Here, then, is the problem which I present to you, stark and dreadful and
inescapable: Shall we put an end to the human race1 or shall mankind renounce
war? People will not face this alternative because it is so difficult to abolish
war. The abolition of war will demand distasteful limitations of national
sovereignty. But what perhaps impedes understanding of the situation more than
anything else is that the term 'mankind' feels vague and abstract. People
scarcely realize in imagination that the danger is to themselves and their
children and their grandchildren, and not only to a dimly apprehended humanity'
And so they hope that perhaps war may be allowed to continue provided modern
weapons are prohibited. I am afraid this hope is illusory. Whatever agreements
not to use hydrogen bombs had been reached in time of peace, they would no
longer be considered binding in time of war, and both sides would set to work to
manufacture hydrogen bombs as soon as war broke out, for if one side
manufactured the bombs and the other did not, the side that manufactured them
would inevitably be victorious...
As geological time is reckoned, Man has so far existed only for a very
short period one million years at the most. What he has achieved, especially
during the last 6,000 years, is something utterly new in the history of the
Cosmos, so far at least as we are acquainted with it. For countless ages the sun
rose and set, the moon waxed and waned, the stars shone in the night, but it was
only with the coming of Man that these things were understood. In the great
world of astronomy and in the little world of the atom, Man has unveiled secrets
which might have been thought undiscoverable. In art and literature and
religion, some men have shown a sublimity of feeling which makes the species
worth preserving. Is all this to end in trivial horror because so few are able
to think of Man rather than of this or that group of men?
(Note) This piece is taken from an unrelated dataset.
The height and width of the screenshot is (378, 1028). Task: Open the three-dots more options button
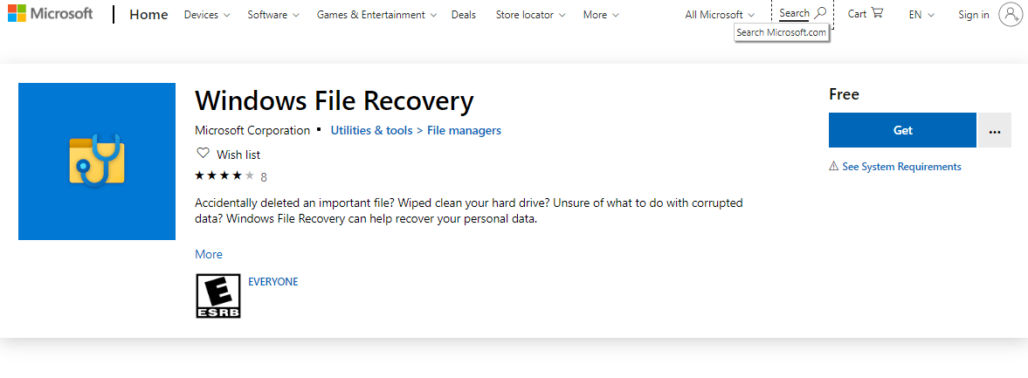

Is our race so
destitute of wisdom, so incapable of impartial love, so blind even to the
simplest dictates of self-preservation, that the last proof of its silly
cleverness is to be the extermination of all life on our planet? - for it will
be not only men who will perish, but also the animals, whom no one can accuse of
communism or anticommunism.
I cannot believe that this is to be the end. I would have men forget their
quarrels for a moment and reflect that, if they will allow themselves to
survive, there is every reason to expect the triumphs of the future to exceed
immeasurably the triumphs of the past. There lies before us, if we choose,
continual progress in happiness, knowledge, and wisdom. Shall we, instead,
choose death, because we cannot forget our quarrels? I appeal, as a human being
to human beings: remember your humanity, and forget the rest. If you can do so,
the way lies open to a new Paradise; if you cannot, nothing lies before you but
universal death.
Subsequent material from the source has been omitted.